**Selected extract:**
%%

For all-atom, explicit solvent, bio-molecular systems of O(100k) atoms you ought now to be using GPU-accelerated codes. Even without knowing exactly the setup of your simulations it is most probable that ACEMD, AMBER, Gromacs, NAMD would all be adequate for your needs.
Generally these codes won't scale beyond a single system for your simulation size (unless with network like Infiniband), or even a few GPUs, and strongly favour GPU performance over CPU, so focus on machine configurations with several high-performance GPUs and good PCIe connectivity. Plan for 1-2 core/GPU. With some codes, there's no need to have multi-CPU systems, since the computation is done on the GPU (note that GROMACS will use both CPU and GPU effectively, so their quality should be balanced), nor employ a high performance interconnect, such as Infiniband.

%%

**Objectives:**
1) Say whether each statement agrees with the passage on GPU-accelerated simulation codes, answering yes or no and quoting the deciding words: (a) it advises planning for one to two cores per GPU; (b) it says GROMACS does its work on the GPU and makes little use of the CPU; (c) it says these codes strongly favor CPU performance over GPU performance.
2) Echo the part of the passage on GPU-accelerated simulation codes starting at "For all-atom, explicit" and ending at "such as Infiniband.".
The records that come after this point are not needed.

**Record excerpts:**
%%

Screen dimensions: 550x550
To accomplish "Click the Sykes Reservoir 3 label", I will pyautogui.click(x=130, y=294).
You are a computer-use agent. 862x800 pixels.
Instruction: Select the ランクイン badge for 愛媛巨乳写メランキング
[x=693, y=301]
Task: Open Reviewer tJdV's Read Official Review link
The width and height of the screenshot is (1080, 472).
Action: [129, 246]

%%
%%

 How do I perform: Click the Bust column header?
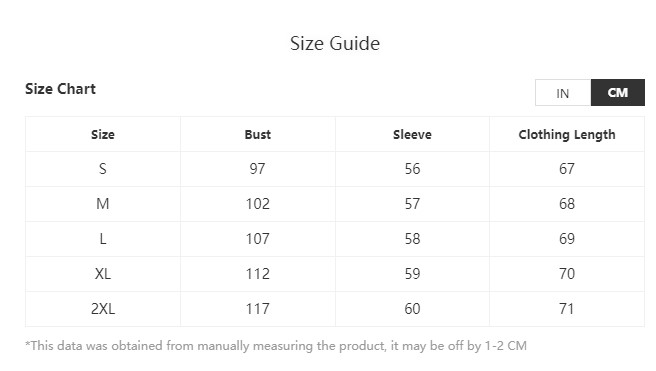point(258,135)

%%

**Answers to the exercise:**
1)
(a) Yes: "Plan for 1-2 core/GPU."
(b) No: "note that GROMACS will use both CPU and GPU effectively, so their quality should be balanced"
(c) No: "strongly favour GPU performance over CPU"

2)
For all-atom, explicit solvent, bio-molecular systems of O(100k) atoms you ought now to be using GPU-accelerated codes. Even without knowing exactly the setup of your simulations it is most probable that ACEMD, AMBER, Gromacs, NAMD would all be adequate for your needs.
Generally these codes won't scale beyond a single system for your simulation size (unless with network like Infiniband), or even a few GPUs, and strongly favour GPU performance over CPU, so focus on machine configurations with several high-performance GPUs and good PCIe connectivity. Plan for 1-2 core/GPU. With some codes, there's no need to have multi-CPU systems, since the computation is done on the GPU (note that GROMACS will use both CPU and GPU effectively, so their quality should be balanced), nor employ a high performance interconnect, such as Infiniband.